Video and photographs obtained by ThePrint show JeM has begun earthworks on several acres of land next to the boundary of the headquarters complex, which was acquired earlier this year. The existing complex houses a mosque, and a seminary where several hundred children study.
The land, documents available to ThePrint reveal, was sold earlier this year to Abdul Rauf Ashgar, the brother of JeM chief Masood Azhar Alvi. The documents show Asghar began purchasing several acres of land from March 2008 for the construction of the headquarters complex.
Following the 2019 suicide-bomb attack in Pulwama, for which JeM had taken responsibility, Pakistan had announced that it was taking over the administration of the organisation’s headquarters. Later, however, Bahawalpur deputy commissioner Shahzaib Saeed told visiting journalists it was just a “routine seminary having no links with the Jaish-e-Mohammed”.
The land records, though, make it clear that the headquarters was owned by Rauf, who was designated a terrorist by the United States in 2010 for his role in “deadly attacks against innocent civilians in Pakistan, Afghanistan, and India”.
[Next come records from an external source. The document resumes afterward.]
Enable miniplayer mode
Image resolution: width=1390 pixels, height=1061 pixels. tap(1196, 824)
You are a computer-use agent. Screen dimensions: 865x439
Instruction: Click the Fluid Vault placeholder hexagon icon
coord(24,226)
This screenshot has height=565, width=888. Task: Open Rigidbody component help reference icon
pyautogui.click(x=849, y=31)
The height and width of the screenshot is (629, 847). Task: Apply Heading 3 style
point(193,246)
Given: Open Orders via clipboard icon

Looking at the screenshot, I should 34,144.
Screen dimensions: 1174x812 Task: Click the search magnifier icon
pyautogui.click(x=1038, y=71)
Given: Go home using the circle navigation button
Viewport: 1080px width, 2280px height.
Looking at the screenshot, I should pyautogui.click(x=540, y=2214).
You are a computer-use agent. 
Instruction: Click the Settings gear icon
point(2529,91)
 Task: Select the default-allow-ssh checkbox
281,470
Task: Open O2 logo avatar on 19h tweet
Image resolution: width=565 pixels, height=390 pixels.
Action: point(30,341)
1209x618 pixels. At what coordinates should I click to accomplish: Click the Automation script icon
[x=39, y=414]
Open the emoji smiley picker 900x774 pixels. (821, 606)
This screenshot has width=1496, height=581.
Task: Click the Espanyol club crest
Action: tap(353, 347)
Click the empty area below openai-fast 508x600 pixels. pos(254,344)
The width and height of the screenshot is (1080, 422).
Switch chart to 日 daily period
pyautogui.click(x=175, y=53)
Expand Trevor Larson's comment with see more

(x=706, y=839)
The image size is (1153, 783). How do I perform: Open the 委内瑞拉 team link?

The JeM house journal Al-Qalam, in its 9 February, 2017, issue, had also identified Rauf as “general of the Jaish-e-Mohammed”.
Removal from FATF watchlist
Earlier this year, in a measure designed to facilitate its removal from the FATF watch-list, Pakistan had written to the Taliban regime in Afghanistan, asking it to locate and arrest Masood Azhar. Islamabad also arrested several members of the Lashkar-e-Taiba on terrorism-related charges, including 26/11 perpetrator Sajid Mir.
The measures were part of a series of measures taken by Pakistan, ahead of a visit by FATF investigators in August.
According to Pakistan’s counter-terrorism authority, the Jaish has been proscribed since 2002, along with the Lashkar-e-Taiba.